## Shelter Plus Care Policy Guide: Calculating the Grant Amount

Once applicants have developed their program plan and identified structures to be used in the program, they will be able to calculate the amount of S+C funds to request. The S+C grant is an amount reserved for rental assistance over the life of the grant (five years for the TRA and SRA components, ten years for the SRO component, and either five or ten years for the PRA component, depending on whether or not the units will be rehabilitated.)

The size of the grant is calculated by multiplying the number of units proposed times the appropriate fair market rent (FMR) times the length of the grant period. An applicant's request for a S+C grant is an estimate of the amount needed for rental assistance. Grantees will make draws from the reserved amount to pay the actual costs of rental assistance for program participants.

The following is an excerpt from a published schedule of section 8 fair market rents (FMRs): (The term efficiency (EFF) is interchangeable with zero-bedroom (0 BR).)

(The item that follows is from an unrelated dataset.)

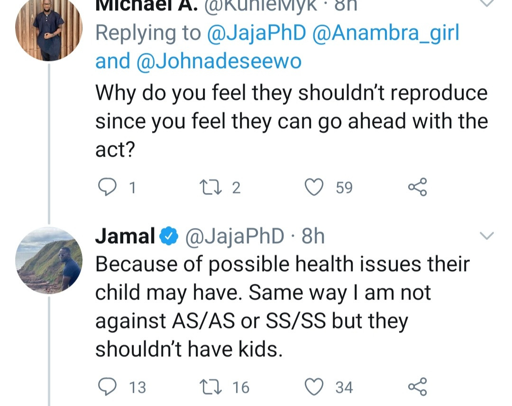
Task: Open dropdown arrow on Jamal's tweet
Action: pyautogui.click(x=487, y=236)
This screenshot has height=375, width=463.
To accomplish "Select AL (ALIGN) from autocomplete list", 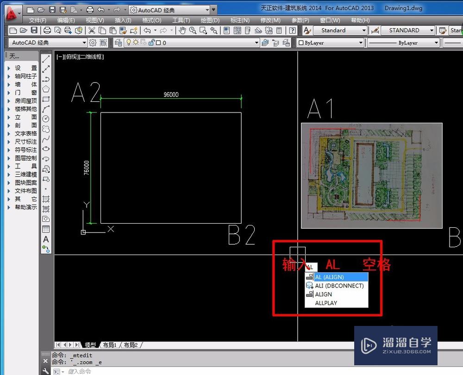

Washington Metropolitan Statistical Areas |
EFF | 1 BR | 2 BR | 3 BR | 4 BR |
---|---|---|---|---|---|

Bellingham, WA MSA | 411 | 502 | 590 | 755 | 830 |

Bremerton, WA MSA | 384 | 467 | 549 | 685 | 771 |

Olympia, WA MSA | 397 | 482 | 567 | 710 | 797 |

Seattle, WA MSA | 444 | 541 | 632 | 817 | 900 |

*Note: The FMRs for unit sizes larger than 4 BRs are calculated by adding
15% to the 4BR FMR for each extra bedroom. For example, the FMR
for a 5BR unit is 1.15 times the 4BR FMR, and the FMR for a 6BR
unit is 1.30 times the 4BR FMR.*

To estimate the amount of the request, applicants first decide on the number and type of housing units to use in their program. Then, they multiply by the FMR in effect at the time of application and multiply by the length of the grant period. Exception rents (somewhat higher than FMR) are in effect in some areas and may be used for determining the grant amount. Contact your PHA or local HUD Field Office.

For the SRO component, applicants determine the number of SRO units to be used and multiply by the FMR in effect which is (75% of the 0-bedroom FMR x 1.2). (short cut: multiply the 0-bedroom FMR by .9). Applicants then multiply by 120 months, the length of the grant period for the SRO component. For example, the efficiency FMR for Bellingham, WA is $411. To calculate the grant request for a 20 unit SRO project, you would mulitply $411 x .75 x 1.2 which equals $370. You would then multiply $370 x 20 units x 120 months for the total grant request which equals $888,000.

For all other components, applicants determine the number of the various types of units to be used (e.g., 10 one-bedroom units, 5 four-bedroom units) and multiply by the FMR in effect for those units. Finally, applicants multiply by the applicable number of months, either 60 or 120, depending on the length of the grant period. For example, if an applicant requested rental assistance for 10 one-bedroom units in the Seattle area, for SRA, PRA, and TRA, you would multiply 10 x $541 x 60 to determine the requested grant amount. In the case of PRAW, you would multiply 10 x $541 x 120 to determine the requested grant amount.

For group homes, use the FMR applicable to the unit size being leased; e.g., use the FMR for a four-bedroom unit where a residence contains four bedrooms. For Olympia, Washington area the four-bedroom FMR is $797. If the applicant is proposing to provide assistance one four-bedroom group home, for SRA, TRA and PRA, you would multiply 1 x 797 x 60 to determine the requested grant amount or for PRAW you would calculate 1 x 797 x 120 to determine the requested grant amount. For the SRO component you calculate 1 x (.75 x 1.2) x $797 x 120 $797 or 1 x .9 x $797 x 120 to determine the requested grant amount. Once the grant is awarded, grantees must serve at least as many participants as shown in their application. Where contract rents are appreciably lower than FMRs and where participants are able to pay a portion of the rent, grantees may be able to serve a greater number or they can use the difference to fund the costs of administering the rental assistance (up to 8 percent), to pay security deposits, to pay damages, or to allow for higher rents in future years.

Applicants may apply for assistance under any or all of the four components.